> Given entries
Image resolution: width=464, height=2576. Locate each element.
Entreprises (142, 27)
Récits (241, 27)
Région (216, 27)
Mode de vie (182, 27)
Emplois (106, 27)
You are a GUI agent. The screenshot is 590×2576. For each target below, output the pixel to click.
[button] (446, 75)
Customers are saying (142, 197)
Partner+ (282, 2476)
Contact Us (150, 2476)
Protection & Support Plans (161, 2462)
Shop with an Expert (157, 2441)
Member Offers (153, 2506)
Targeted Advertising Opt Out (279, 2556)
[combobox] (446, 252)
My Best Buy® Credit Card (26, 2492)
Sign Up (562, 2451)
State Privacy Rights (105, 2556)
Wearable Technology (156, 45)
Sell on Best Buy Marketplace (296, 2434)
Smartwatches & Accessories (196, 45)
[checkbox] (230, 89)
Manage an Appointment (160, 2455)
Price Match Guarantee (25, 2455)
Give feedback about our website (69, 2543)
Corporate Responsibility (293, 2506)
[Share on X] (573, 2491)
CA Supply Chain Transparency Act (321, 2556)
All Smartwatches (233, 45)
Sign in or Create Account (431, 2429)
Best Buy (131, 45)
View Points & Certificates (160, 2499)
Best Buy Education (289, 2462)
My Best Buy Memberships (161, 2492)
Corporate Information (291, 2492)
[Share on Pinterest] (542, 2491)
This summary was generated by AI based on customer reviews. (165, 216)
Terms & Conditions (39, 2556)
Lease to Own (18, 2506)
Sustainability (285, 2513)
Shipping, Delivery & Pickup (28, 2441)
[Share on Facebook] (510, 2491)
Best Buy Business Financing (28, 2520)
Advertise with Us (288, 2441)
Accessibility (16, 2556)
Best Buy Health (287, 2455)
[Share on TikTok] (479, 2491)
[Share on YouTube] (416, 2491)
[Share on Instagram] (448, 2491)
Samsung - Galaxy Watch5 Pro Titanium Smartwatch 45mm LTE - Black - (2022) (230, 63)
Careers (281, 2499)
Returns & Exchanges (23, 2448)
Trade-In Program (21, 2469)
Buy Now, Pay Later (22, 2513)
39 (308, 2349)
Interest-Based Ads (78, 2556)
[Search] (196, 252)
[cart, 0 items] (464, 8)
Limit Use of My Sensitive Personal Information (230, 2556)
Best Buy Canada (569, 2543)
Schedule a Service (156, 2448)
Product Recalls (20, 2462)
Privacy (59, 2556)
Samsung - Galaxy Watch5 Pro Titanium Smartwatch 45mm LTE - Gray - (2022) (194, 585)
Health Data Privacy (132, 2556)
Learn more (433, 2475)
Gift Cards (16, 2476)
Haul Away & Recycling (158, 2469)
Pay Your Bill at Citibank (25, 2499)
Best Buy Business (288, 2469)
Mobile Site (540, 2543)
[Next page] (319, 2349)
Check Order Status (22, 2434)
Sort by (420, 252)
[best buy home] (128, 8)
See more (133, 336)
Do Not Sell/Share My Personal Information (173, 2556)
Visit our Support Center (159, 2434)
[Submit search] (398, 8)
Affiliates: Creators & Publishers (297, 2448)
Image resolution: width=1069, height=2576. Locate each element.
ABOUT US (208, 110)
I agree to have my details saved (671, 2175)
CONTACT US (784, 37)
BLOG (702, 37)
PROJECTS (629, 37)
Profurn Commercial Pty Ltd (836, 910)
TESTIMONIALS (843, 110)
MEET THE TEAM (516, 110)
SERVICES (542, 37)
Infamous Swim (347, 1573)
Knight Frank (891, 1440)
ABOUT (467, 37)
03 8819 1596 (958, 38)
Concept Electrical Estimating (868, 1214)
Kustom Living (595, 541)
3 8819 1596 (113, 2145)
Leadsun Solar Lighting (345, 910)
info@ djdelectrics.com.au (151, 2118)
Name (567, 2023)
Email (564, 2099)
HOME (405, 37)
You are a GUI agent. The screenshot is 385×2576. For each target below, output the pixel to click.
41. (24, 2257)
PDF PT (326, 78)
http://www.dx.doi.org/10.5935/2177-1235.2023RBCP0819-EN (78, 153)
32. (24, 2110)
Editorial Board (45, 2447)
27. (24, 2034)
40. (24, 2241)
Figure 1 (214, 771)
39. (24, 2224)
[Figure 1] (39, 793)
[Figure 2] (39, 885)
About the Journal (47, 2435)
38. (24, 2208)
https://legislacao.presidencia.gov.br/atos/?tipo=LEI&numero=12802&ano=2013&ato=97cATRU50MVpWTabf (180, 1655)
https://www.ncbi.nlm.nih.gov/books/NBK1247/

> Task details
Scan the records above for the lines holding "Corporate Responsibility (293, 2506)" and "Terms & Conditions (39, 2556)". Transcribe those two and every line between them word for word, and no others.

> Result below
Corporate Responsibility (293, 2506)
[Share on X] (573, 2491)
CA Supply Chain Transparency Act (321, 2556)
All Smartwatches (233, 45)
Sign in or Create Account (431, 2429)
Best Buy (131, 45)
View Points & Certificates (160, 2499)
Best Buy Education (289, 2462)
My Best Buy Memberships (161, 2492)
Corporate Information (291, 2492)
[Share on Pinterest] (542, 2491)
This summary was generated by AI based on customer reviews. (165, 216)
Terms & Conditions (39, 2556)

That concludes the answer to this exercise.